Three 2009 Cybils middle-grade fantasy nominees

Realizing that, if all goes well, I am going to be adding 12 books to my "to be reviewed pile" tomorrow during the 24 Hour Reading Challenge, I am facing the fact that I have more books already waiting to be reviewed than I have hours in the day. So this evening I am playing catch-up, offering short reviews of three of the books that I received from the publishers/the author during my stint as a Cybils panelist in the middle grade science fiction and fantasy category last fall, that have been waiting ever since...

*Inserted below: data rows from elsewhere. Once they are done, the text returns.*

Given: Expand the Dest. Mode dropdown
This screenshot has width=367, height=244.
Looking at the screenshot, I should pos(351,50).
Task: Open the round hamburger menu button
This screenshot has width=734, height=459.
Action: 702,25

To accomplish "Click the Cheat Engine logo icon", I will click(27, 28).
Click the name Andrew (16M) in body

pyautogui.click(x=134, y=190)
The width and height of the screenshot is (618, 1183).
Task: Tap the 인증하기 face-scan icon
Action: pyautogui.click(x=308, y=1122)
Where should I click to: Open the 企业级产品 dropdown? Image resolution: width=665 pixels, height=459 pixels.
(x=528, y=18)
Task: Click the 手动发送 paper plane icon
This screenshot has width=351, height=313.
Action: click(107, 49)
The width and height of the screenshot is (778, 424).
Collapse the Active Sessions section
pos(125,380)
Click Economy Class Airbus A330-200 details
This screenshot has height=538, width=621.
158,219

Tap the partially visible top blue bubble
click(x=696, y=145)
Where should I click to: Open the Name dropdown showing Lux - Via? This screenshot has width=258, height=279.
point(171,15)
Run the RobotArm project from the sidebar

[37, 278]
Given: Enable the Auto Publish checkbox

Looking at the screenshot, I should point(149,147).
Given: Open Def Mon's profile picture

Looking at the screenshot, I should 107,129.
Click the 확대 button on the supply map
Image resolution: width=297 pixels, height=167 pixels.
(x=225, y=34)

Fairest of All, A Tale of the Wicked Queen, by Serena Valentino (Disney Press, 2009, 250 pages). Valentino pulls off quite an accomplishment with this book--she tells the story of Snow White from the "evil" stepmother's point of view, making the Queen a sympathetic character. For the Queen was not always evil--once she was the young bride of the king, finding in her love for him and his little girl happiness that had escaped her growing up under the shadow of a truly evil father. But her father, even though ostensibly dead, still casts a shadow over her life, lingering in the sinister magic mirror that haunts her...Its twisted messages to her, combined with the malevolent doings of three old women, distant cousins of the king, gradually drive the queen to cruelty toward her beloved step-daughter.

The cover does the book something of an injustice--although plenty dark toward the end, much of the book is not so black as the cover would suggest, and the Queen is, as I said, a sympathetic character. I would have chosen a cover showing her in a beautiful dress, in a brightly lit room, with the mirror front and center. Recommended highly to fans of fairy tale retellings.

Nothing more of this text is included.